Stated problem:
Write out the entries again, substituting "screen assistant" for every "GUI agent" and leaving everything else as it is.

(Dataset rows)

+ + + + + + +

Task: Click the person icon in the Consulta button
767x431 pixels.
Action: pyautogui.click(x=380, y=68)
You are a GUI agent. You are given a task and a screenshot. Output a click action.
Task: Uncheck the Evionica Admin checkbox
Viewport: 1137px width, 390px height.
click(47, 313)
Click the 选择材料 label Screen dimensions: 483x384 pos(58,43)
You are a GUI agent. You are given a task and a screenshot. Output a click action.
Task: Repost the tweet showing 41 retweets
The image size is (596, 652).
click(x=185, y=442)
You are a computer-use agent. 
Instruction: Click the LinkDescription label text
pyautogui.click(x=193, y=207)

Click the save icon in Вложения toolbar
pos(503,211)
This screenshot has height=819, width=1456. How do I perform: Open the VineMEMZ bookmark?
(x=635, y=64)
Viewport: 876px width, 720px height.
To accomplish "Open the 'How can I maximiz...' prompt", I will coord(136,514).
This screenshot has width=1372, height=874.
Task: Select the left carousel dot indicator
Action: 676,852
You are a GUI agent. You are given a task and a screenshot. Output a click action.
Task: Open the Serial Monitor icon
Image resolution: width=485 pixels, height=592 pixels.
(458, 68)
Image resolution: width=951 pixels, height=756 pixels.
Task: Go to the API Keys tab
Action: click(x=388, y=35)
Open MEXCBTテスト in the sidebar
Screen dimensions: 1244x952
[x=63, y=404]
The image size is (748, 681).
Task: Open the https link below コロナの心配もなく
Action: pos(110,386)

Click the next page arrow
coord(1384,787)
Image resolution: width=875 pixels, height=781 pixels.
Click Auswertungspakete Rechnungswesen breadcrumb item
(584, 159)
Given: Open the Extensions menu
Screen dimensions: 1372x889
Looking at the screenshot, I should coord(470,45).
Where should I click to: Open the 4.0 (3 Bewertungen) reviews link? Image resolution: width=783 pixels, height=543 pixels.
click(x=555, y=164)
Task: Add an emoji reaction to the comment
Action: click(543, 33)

+ + + + + + +

Exercise solution:
Task: Click the person icon in the Consulta button
767x431 pixels.
Action: pyautogui.click(x=380, y=68)
You are a screen assistant. You are given a task and a screenshot. Output a click action.
Task: Uncheck the Evionica Admin checkbox
Viewport: 1137px width, 390px height.
click(47, 313)
Click the 选择材料 label Screen dimensions: 483x384 pos(58,43)
You are a screen assistant. You are given a task and a screenshot. Output a click action.
Task: Repost the tweet showing 41 retweets
The image size is (596, 652).
click(x=185, y=442)
You are a computer-use agent. 
Instruction: Click the LinkDescription label text
pyautogui.click(x=193, y=207)

Click the save icon in Вложения toolbar
pos(503,211)
This screenshot has height=819, width=1456. How do I perform: Open the VineMEMZ bookmark?
(x=635, y=64)
Viewport: 876px width, 720px height.
To accomplish "Open the 'How can I maximiz...' prompt", I will coord(136,514).
This screenshot has width=1372, height=874.
Task: Select the left carousel dot indicator
Action: 676,852
You are a screen assistant. You are given a task and a screenshot. Output a click action.
Task: Open the Serial Monitor icon
Image resolution: width=485 pixels, height=592 pixels.
(458, 68)
Image resolution: width=951 pixels, height=756 pixels.
Task: Go to the API Keys tab
Action: click(x=388, y=35)
Open MEXCBTテスト in the sidebar
Screen dimensions: 1244x952
[x=63, y=404]
The image size is (748, 681).
Task: Open the https link below コロナの心配もなく
Action: pos(110,386)

Click the next page arrow
coord(1384,787)
Image resolution: width=875 pixels, height=781 pixels.
Click Auswertungspakete Rechnungswesen breadcrumb item
(584, 159)
Given: Open the Extensions menu
Screen dimensions: 1372x889
Looking at the screenshot, I should coord(470,45).
Where should I click to: Open the 4.0 (3 Bewertungen) reviews link? Image resolution: width=783 pixels, height=543 pixels.
click(x=555, y=164)
Task: Add an emoji reaction to the comment
Action: click(543, 33)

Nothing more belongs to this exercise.